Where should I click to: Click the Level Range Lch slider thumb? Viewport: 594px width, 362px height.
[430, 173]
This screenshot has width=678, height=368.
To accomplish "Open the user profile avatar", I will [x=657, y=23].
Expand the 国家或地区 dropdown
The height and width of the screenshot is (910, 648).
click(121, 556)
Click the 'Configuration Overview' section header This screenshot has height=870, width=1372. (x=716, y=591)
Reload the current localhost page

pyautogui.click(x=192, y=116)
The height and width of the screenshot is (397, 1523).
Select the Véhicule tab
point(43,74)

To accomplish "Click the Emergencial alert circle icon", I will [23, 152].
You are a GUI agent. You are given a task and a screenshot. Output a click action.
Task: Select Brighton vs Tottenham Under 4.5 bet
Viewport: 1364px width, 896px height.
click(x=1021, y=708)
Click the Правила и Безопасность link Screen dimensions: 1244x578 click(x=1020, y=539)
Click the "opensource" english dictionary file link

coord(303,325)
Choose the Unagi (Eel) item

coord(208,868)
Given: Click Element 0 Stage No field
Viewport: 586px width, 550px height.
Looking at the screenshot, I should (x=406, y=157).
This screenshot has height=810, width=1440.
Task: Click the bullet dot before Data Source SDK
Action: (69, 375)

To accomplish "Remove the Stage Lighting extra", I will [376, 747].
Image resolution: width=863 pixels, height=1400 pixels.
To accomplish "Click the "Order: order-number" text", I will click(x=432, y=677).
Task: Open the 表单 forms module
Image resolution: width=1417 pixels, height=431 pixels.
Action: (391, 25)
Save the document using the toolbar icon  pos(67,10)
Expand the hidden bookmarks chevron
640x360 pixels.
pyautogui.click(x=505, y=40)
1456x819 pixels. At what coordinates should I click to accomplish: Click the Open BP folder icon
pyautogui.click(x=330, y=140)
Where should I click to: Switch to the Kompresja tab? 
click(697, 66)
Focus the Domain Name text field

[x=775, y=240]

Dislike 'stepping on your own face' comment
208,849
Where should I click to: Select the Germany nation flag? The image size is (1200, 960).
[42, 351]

--

Retype all of the records so that every line matches the original exactly.

Where should I click to: Click the Level Range Lch slider thumb? Viewport: 594px width, 362px height.
[430, 173]
This screenshot has width=678, height=368.
To accomplish "Open the user profile avatar", I will [x=657, y=23].
Expand the 国家或地区 dropdown
The height and width of the screenshot is (910, 648).
click(121, 556)
Click the 'Configuration Overview' section header This screenshot has height=870, width=1372. (x=716, y=591)
Reload the current localhost page

pyautogui.click(x=192, y=116)
The height and width of the screenshot is (397, 1523).
Select the Véhicule tab
point(43,74)

To accomplish "Click the Emergencial alert circle icon", I will [23, 152].
You are a GUI agent. You are given a task and a screenshot. Output a click action.
Task: Select Brighton vs Tottenham Under 4.5 bet
Viewport: 1364px width, 896px height.
click(x=1021, y=708)
Click the Правила и Безопасность link Screen dimensions: 1244x578 click(x=1020, y=539)
Click the "opensource" english dictionary file link

coord(303,325)
Choose the Unagi (Eel) item

coord(208,868)
Given: Click Element 0 Stage No field
Viewport: 586px width, 550px height.
Looking at the screenshot, I should (x=406, y=157).
This screenshot has height=810, width=1440.
Task: Click the bullet dot before Data Source SDK
Action: (69, 375)

To accomplish "Remove the Stage Lighting extra", I will [376, 747].
Image resolution: width=863 pixels, height=1400 pixels.
To accomplish "Click the "Order: order-number" text", I will click(x=432, y=677).
Task: Open the 表单 forms module
Image resolution: width=1417 pixels, height=431 pixels.
Action: (391, 25)
Save the document using the toolbar icon  pos(67,10)
Expand the hidden bookmarks chevron
640x360 pixels.
pyautogui.click(x=505, y=40)
1456x819 pixels. At what coordinates should I click to accomplish: Click the Open BP folder icon
pyautogui.click(x=330, y=140)
Where should I click to: Switch to the Kompresja tab? 
click(697, 66)
Focus the Domain Name text field

[x=775, y=240]

Dislike 'stepping on your own face' comment
208,849
Where should I click to: Select the Germany nation flag? The image size is (1200, 960).
[42, 351]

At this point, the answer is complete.